Peter Doshi is an associate editor at The BMJ and on the News & Views team. Based in Baltimore, he is also an assistant professor of pharmaceutical health services research at the University of Maryland School of Pharmacy. His research focuses on policies related to drug safety and effectiveness evaluation in the context of regulation, evidence-based medicine, and debates over access to data. Doshi also has strong interests in journalism as a vehicle for encouraging better practice and improving the research enterprise. Since 2009, Doshi has worked on a Cochrane systematic review of neuraminidase inhibitors for influenza. This review has developed innovative methods for evaluating regulatory information including clinical study reports. Doshi completed a fellowship in comparative effectiveness research at Johns Hopkins and received his Ph.D. in history, anthropology, and science, technology and society from the Massachusetts Institute of Technology.
© I have the following interests to declare:
Being academically involved in research on various topics of interest to The BMJ, I personally know many authors who submit papers to The BMJ. I try to minimise potential biases by being open and transparent about the potential conflict of interest, seeking advice of others as to the best way to address any potential conflict of interest, and recusing myself from working on certain papers. Being an academic researcher separate to my editorial role at BMJ, I may also submit papers to The BMJ as an author. For such papers, I work to ensure that I am not involved in decision making related to the editorial process.
(Past) Between 2011 and 2014 I was funded by the NIHR Health Technology Assessment programme for work on a Cochrane review of neuraminidase inhibitors (http://www.nets.nihr.ac.uk/projects/hta/108001). Works from this project have been published in The BMJ. The NIHR’s funding of this project ended around June 2014.
(Past) In 2012, I received €1500 from the European Respiratory Society in support of my travel to the society’s September 2012 annual congress in Vienna, where I gave an invited talk on oseltamivir.
(Past and ongoing) I have accepted necessary and reasonable paid-for travel, meals, daily subsistence costs, and accommodation from meeting organisers only when the organisation is a not-for-profit one.
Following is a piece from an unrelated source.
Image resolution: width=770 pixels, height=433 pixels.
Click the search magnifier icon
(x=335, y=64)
As of 2014, this includes the European Respiratory Society, Yale University (YODA), Institute of Medicine, and Drug Information Association.
(Past) In 2014, I received a $1000 honorarium, plus meals and hotel accommodation from Des Moines University for an invited lecture on access to clinical trial data.
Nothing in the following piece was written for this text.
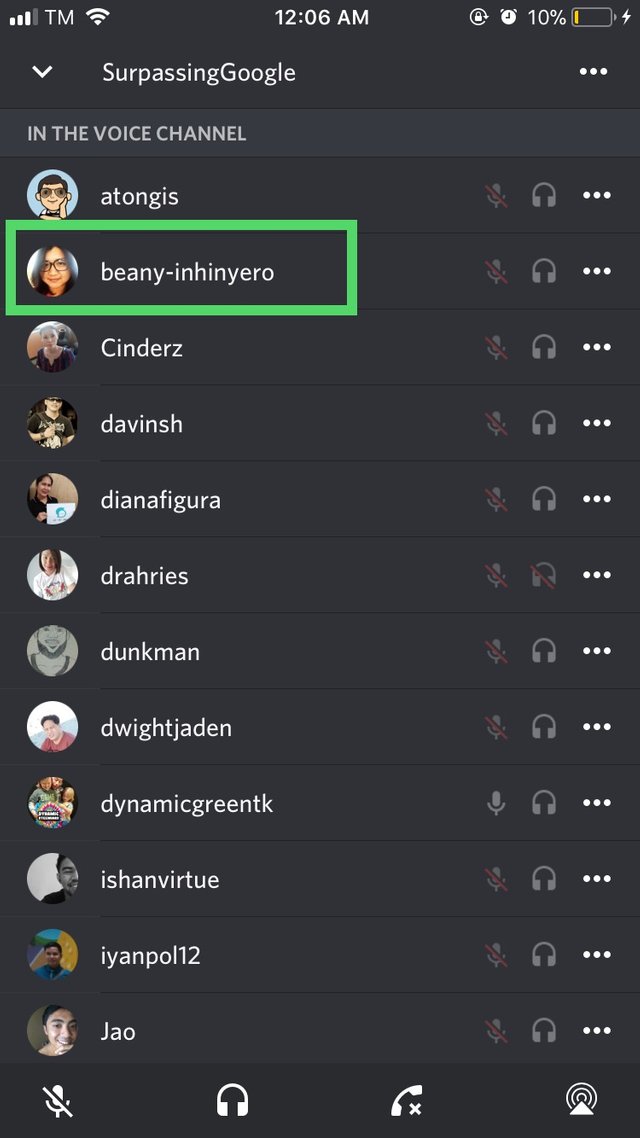
Task: Open SurpassingGoogle channel options menu
Action: point(593,72)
(Past) In 2015, I declined to serve as an expert witness in a legal case involving the non-use of oseltamivir within the next year. The case does not (or did not) involve the drug’s manufacturer. (This item is being listed because in a previous version of this form I indicated that I was considering serving as an expert witness in this case.)
(Ongoing) Between 2015 and 2016, I received $5000 from Johns Hopkins University for my involvement in a PCORI funded research grant to compare data from multiple sources (ME-1303-5785; PI: K. Dickersin).
(Past) I received a 2015 New Investigator Award from the American Association of Colleges of Pharmacy which provides my university (University of Maryland) with $10,000 to fund a PhD student to work on research on how the potential harms of statins are conveyed in drug labeling and pharmacy leaflets. An additional $1000 supported two PhD students travel to the AACP Annual Meeting.
(Ongoing) Since 2014, I have been employed by the University of Maryland (http://www.pharmacy.umaryland.edu/about/depts/phsr/faculty.html) and was previously employed by Johns Hopkins University and Massachusetts Institute of Technology. All three of these are large research universities that have numerous financial relationships with entities that may have an interest in what is published in The BMJ.
Unpaid positions (current)
(Ongoing) Since 2016, I have been an unpaid member of the IMEDS steering committee at the Reagan-Udall Foundation for the FDA, which focuses on drug safety.
Declaration update, December 2017
(Past) In 2017, I received a $500 honorarium from the Office of Research Integrity (U.S. Department of Health & Human Services) for speaking on a panel on open science at the Quest conference.
(Ongoing) I am the principal investigator of a RIAT Support Center, which is funded by the Laura and John Arnold Foundation. This funding is for three years and supports my salary at the University of Maryland.